A while ago, we worked with a large DSO with 500+ locations across the United States. They came to us with a straightforward brief: improve marketing performance and generate more patient appointments.

What we found when we got inside the accounts told a more complicated story:

Phones weren’t being answered consistently. When they were answered, the DSO had no reliable system for converting inquiries into booked appointments. And at a significant number of locations, the real constraint wasn’t lead quality or intake at all, but capacity.

Clinics that were already at capacity kept receiving leads. Patients were being booked three and four weeks out. At that point, they’d call a competitor who could get them in sooner. In essence, the leads weren’t converting because the practices couldn’t absorb them.

We ended up building a capacity-aware allocation model by routing budget and leads to clinics that could actually take patients on, while pulling back from locations that were overcommitted. This was more than just a media or campaign fix. This was an approach that took into account their entire operations and systems in order to ensure their success.

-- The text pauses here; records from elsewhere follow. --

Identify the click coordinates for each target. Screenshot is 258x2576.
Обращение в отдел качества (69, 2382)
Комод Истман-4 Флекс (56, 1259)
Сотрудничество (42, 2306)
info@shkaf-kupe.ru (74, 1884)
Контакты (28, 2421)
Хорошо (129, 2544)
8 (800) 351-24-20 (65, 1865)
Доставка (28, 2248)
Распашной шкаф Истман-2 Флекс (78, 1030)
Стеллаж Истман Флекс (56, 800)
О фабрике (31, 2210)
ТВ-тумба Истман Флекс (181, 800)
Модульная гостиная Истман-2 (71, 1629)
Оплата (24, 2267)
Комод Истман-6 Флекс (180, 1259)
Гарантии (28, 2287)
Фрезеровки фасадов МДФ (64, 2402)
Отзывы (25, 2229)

Three Numbers That Tell You Whether Your Problem Is Media or Intake

If you’re trying to figure out if you have a media problem or an intake problem, consider these numbers: 

  1. If you’re spending more than $150-$300 to acquire a new dental patient and lead quality looks reasonable, start looking downstream before you adjust the media. 
  2. If your show rate is below 60%, the problem is almost certainly not in the campaigns. 
  3. If you’re seeing strong CPL at some locations and weak CPL at others with similar campaigns, capacity or intake consistency is almost always the differentiator.

None of this is a reason to stop investing in paid media. It’s just a reason to make sure the system that receives those leads is built to convert them before you scale the spend.

Not Sure Where Your Process is Breaking Down?

Grayvault Consulting specializes in paid media strategy and attribution architecture for DSOs and multi-location healthcare organizations. If you want to evaluate where your own funnel is breaking down, schedule a free consultation with me here.

Frequently Asked Questions

  1. Why is my DSO's marketing not generating more patients? In most cases, the problem isn't the marketing — it's what happens after the lead arrives. Unanswered calls, slow follow-up, poor phone scripting, and scheduling delays are the most common reasons paid media spend fails to convert into booked appointments and production revenue.
  2. What is a healthy cost per acquisition for a dental patient? The average CPA for a new dental patient ranges from $150–300 depending on market and location. If you're spending toward the higher end of that range and lead quality looks reasonable, the issue is likely downstream in your intake process rather than in the campaigns themselves.
  3. What show rate should a DSO expect from paid media leads? If your show rate is below 60%, the problem is almost certainly not in the campaigns. Show rate is primarily an intake and operations metric — driven by scheduling delays, confirmation processes, and how well the practice communicates with patients between booking and appointment.
  4. Why do marketing and operations teams at DSOs measure different things? Marketing and operations typically report to different leaders, sit in different meetings, and are measured on different KPIs. This structural gap means the data that explains why leads aren't converting — call answer rates, booking conversion, capacity constraints — rarely surfaces in a way that connects back to marketing spend.
  5. How do you fix a dental practice intake problem? Start by auditing every stage of your patient acquisition funnel, not just lead volume and CPL. Track call answer rates, speed-to-contact, booking conversion rates, show rates, and capacity by location. Once you can see where patients are being lost, you can build systems to stop losing them there before scaling spend.